Their case was picked up by the Thomas More Society, ‘a national not-for-profit law firm dedicated to restoring respect in law for life, family, and freedom’, as they describe themselves on their website. Their legal counsel was able to convince the court to rule in favour of the plaintiffs in the first phases of the civil case. The judge assigned to the case issued a preliminary injunction, prohibiting the enforcement of the Escondido Union School District directive of instructing teachers not to tell the students’ guardians about a gender transition; while also denying the motion of the defendants (the Escondido Union School District and the California Department of Education) to dismiss the case.
The suit alleges that the school district allowed activists to ‘co-opt school districts to push gender theory,’
while also infringing on the defendants’ freedom of speech and religious liberty rights, enshrined in the First Amendment of the US Constitution.
The order by Judge Roger Benitez of the US District Court for the Southern District of California granting the injunction to halt the ‘woke’ policy was very explicitly critical of the practice, labelling it ‘a trifecta of harm’, writing:
‘The school’s policy…harms the child who needs parental guidance and possibly mental health intervention to determine if the incongruence is organic or whether it is the result of bullying, peer pressure, or a fleeting impulse.
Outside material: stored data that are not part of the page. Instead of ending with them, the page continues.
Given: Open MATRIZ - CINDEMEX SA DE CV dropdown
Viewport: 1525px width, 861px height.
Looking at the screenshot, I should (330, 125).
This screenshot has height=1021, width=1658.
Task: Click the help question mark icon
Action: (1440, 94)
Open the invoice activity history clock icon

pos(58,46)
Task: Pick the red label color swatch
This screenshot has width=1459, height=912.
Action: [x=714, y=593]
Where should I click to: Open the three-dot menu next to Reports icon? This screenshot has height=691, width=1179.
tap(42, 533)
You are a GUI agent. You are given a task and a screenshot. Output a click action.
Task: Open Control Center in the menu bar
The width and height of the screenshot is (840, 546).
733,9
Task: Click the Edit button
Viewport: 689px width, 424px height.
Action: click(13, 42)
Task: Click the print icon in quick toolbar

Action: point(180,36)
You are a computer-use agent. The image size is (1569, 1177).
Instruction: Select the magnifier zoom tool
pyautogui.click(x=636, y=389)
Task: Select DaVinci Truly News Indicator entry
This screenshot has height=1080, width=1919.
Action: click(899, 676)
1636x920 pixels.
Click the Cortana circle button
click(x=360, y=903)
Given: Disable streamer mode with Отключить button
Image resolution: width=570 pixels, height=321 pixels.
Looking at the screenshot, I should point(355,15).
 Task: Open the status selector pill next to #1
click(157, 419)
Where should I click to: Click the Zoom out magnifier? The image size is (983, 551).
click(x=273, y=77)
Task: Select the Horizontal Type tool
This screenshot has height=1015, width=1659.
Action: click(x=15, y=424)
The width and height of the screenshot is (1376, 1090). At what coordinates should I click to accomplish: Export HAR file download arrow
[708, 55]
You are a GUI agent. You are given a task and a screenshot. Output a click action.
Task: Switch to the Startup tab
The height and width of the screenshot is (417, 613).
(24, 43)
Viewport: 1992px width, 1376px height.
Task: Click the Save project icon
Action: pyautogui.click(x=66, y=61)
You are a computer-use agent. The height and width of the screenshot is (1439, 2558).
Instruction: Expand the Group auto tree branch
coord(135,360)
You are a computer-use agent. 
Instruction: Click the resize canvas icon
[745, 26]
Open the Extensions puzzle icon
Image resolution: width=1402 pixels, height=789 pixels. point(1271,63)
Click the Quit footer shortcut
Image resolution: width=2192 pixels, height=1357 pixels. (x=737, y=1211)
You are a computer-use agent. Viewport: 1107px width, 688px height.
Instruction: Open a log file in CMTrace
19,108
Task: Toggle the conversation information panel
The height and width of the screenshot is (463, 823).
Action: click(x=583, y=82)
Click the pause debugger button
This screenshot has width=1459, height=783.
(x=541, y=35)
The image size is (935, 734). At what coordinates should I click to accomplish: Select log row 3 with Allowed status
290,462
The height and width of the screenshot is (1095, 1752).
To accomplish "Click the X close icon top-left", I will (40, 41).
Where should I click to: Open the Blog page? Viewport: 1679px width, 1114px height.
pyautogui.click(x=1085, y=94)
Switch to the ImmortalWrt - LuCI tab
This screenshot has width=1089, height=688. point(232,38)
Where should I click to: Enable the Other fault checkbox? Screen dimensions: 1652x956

It harms the parents by depriving them of the long recognized Fourteenth Amendment right to care, guide, and make health care decisions for their children. And finally, it harms plaintiffs [the teachers] who are compelled to violate the parent’s rights by forcing plaintiffs to conceal information they feel is critical for the welfare of their students — violating plaintiffs’ religious beliefs.’
The case can now move forward, although it has not been made public what other injunctions or damages the plaintiffs may be seeking.
Stark Contrast With Hungary
In the meantime, the Demographic Summit was held last week in Budapest, Hungary, where President Katalin Novák touched on the issue of schools potentially harming the development of children with harmful ideologies. It was actually the first point of her ‘the 12 points of the Hungarian families’ freedom fight’, which declared that we, as a nation, must have the freedom to raise our children, free from harmful ideologies.
In her speech at the summit, President Novák also referred to an iconic 1925 poem by Transylvanian poet Sándor Reményik titled Church and School, stressing the nation-building power of those institutions in the title, which is why she called on us all to keep defending them from subversive ideological influences.
The Hungarian government has already made significant steps in doing just that, mainly with the passing of the 2021 Child Protection Act, despite major pushback from Western governments and mainstream media.
The Child Protection Act prohibits the teaching of modern gender theory and the promotion of gender transition in public schools in Hungary.
Meanwhile in California, the most populous state in the United States, and where teachers Mirabelli and West are fighting their legal battle to keep ‘wokeism’ at bay in schools, the state’s Department of Education still has this policy on public record:
‘Revealing a student's gender identity or expression to others may compromise the student's safety. Thus, preserving a student's privacy is of the utmost importance. The right of transgender students to keep their transgender status private is grounded in California's anti-discrimination laws as well as federal and state laws. Disclosing that a student is transgender without the student's permission may violate California's anti-discrimination law by increasing the student's vulnerability to harassment and may violate the student's right to privacy.’
However, with the new ruling by the federal court, they may have to change that soon.